Weightshifting: I’m on a plain.

It’s just after 9pm. We’re lying in bed. Not at home. Not in our rooftop tent either. But in the back of the rig on our Hest mattress. It usually lives in the tent, but we’re going lo-fi.
We’re in the Central Coast of California, on public land. We were in San Luis Obispo a few hours before at Scout Coffee, a favorite, getting refueled for this last leg.
We’d camped here before, two years ago in February 2024, for the first time. Barb was still with us. It was quiet then, and it’s quiet now. It was colder then, and we awoke to some frost on top of the tent. We arrived today in some very light rain. The trails are in better shape: not as muddy and sloppy. No need to peel off inches of mud affixed to the tires and wheel wells with a stick this time.
We haven’t slept in the rig like this since our very first overland trip, when we met up with Tyler for a phenomenal first trip into Death Valley. It didn’t quite work then, and we switched to our tent for the rest of it. To get the then air mattress in, we had to take everything else out and put it in a tent. That was... ridiculous. It made more sense to just sleep in the ground tent with Barb, and leave everything else inside. We were such noobs.
Long-time readers might know that we’ve slept in the rig a number of times, though in the front seats when horrendous winds drive us from the tent to the relative peace of the cabin.
We get to lie down this time and with no fridge and power station to weigh us down and eat up space, we’re getting a bit of both worlds.
Our destination could have been reached in one day, but we wanted to break up the journey. Carrizo Plain makes for a quiet night. Jen and I have come to dislike spending money on a middle-of-the-road hotel that’s more than it’s worth and built poorly. I don’t want to hear my neighbors’ TV, their clomping around, and children screaming and pounding floors.

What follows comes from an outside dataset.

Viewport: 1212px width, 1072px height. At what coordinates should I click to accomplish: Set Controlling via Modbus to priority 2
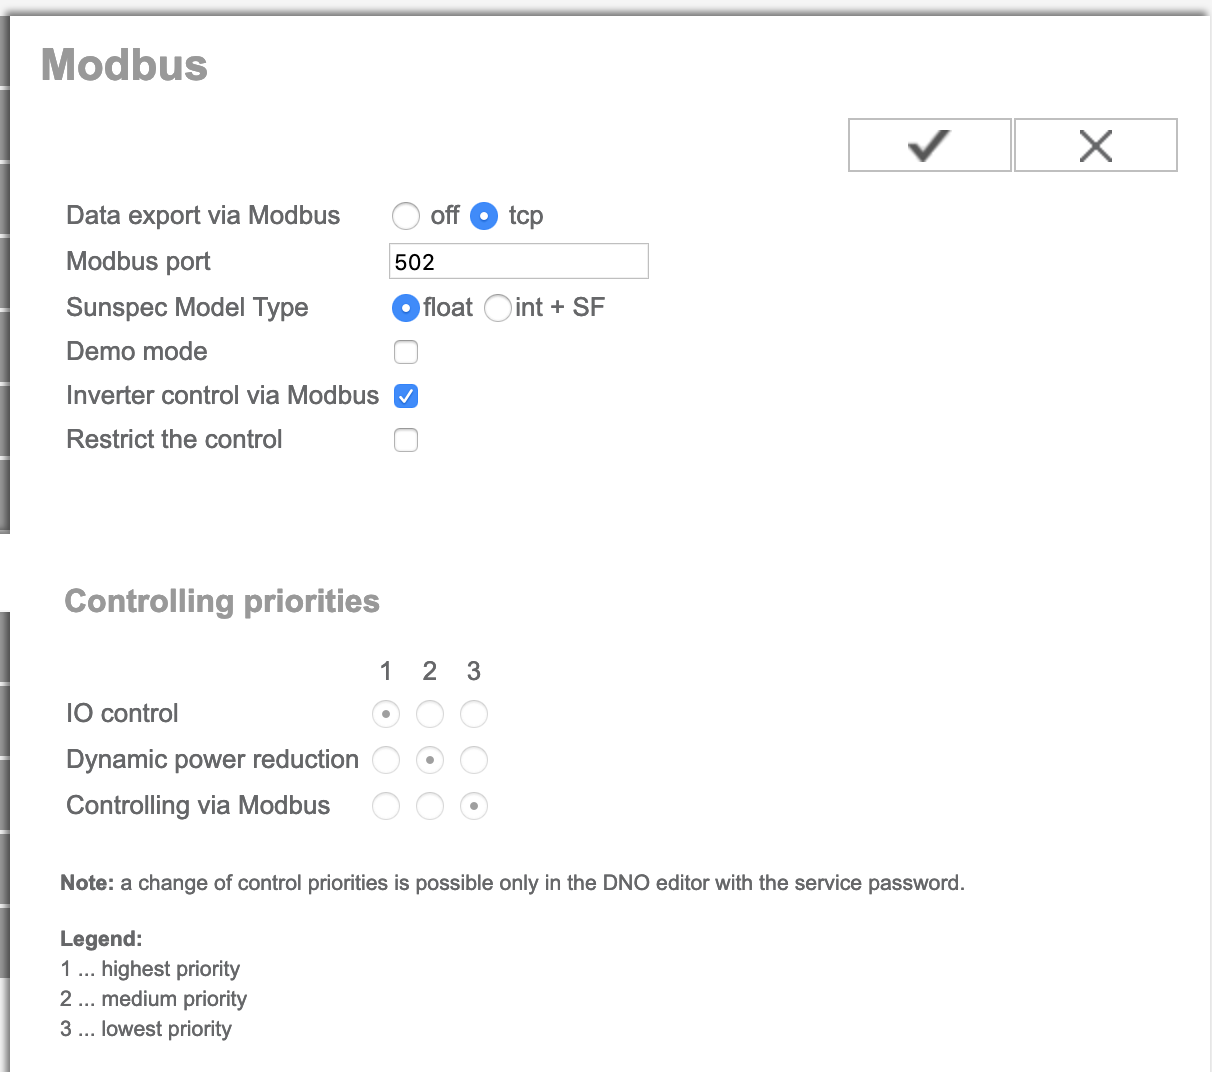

That’s not worth the likely $200/night after taxes and fees for a rest pit stop.
Peace and quiet. It’s all I’m looking for these days.
I wrote a post recently: Baseline Loss. It’s a strange time to contemplate what my career looks like in an age where the dialog, power, and money is centered around all things AI. What does it mean to practice design and development when you’re working with people that can send you a wireframe that looks like a finished product? Sure, it’s not finessed nor the fit and finish of something great, but there’s enough existing design and frameworks out there that mean the “wireframe” or the prototype look better than some of the products actual companies produce. Take a look at institutional software: banks, airlines, etc. Their digital footprint sometimes feels and looks shoddy. Like the structure will come apart with one wrong click. Presentation isn’t everything of course, and that’s where the real work lies. It’s in the durability and quality of things, not just craft or taste, that makes things last, makes things sturdy, makes things usable.

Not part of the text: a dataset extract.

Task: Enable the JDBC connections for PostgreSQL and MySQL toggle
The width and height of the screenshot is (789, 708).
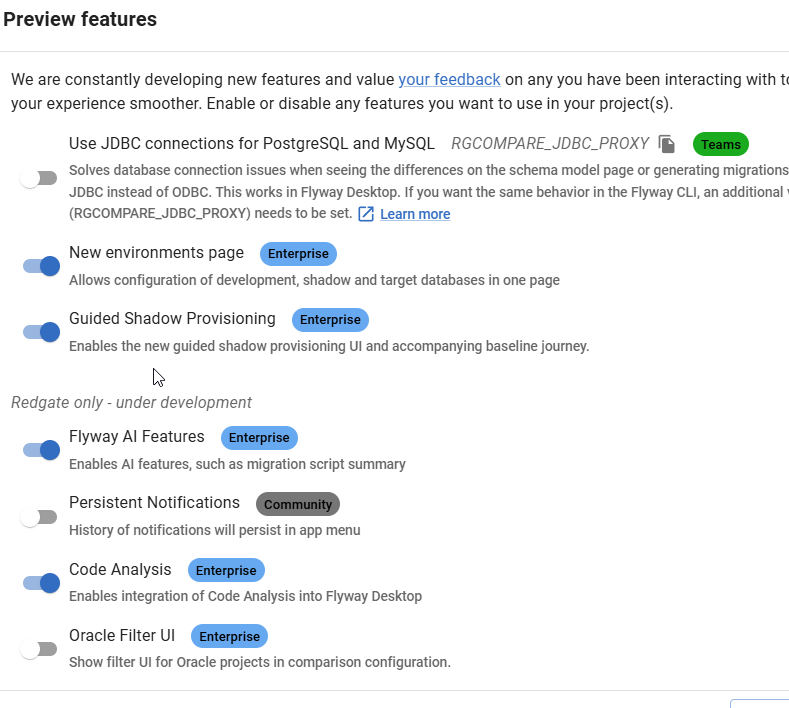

In related news, I co-founded a new company, Latent Co. I joined Ryan Carver and Juan Pablo Zambrano to make a photo editor for Mac, called Aphera. We’re getting close, and our beta testers have been great. It feels anachronistic to make a fully-fledged photo editor in an age where everyone can supposedly make software. But we’re doing things the hard way. This moment feels extremely turbulent and I’m doing my best to straighten out the plane, to carve out a semblance of control and independence. It’s a gamble, a risk, but it also feels like the right thing to do.
If you’re interested, you can sign up for early access and updates at the website and learn more about the app in the About, Now, and Docs. Or, if you shoot RAW, are tired of Lightroom, appreciate independent software, and would like to test, you can hit reply.
We’re in the desert now, for a week. There’s a cactus outside. I’ll soak my bones in the dust.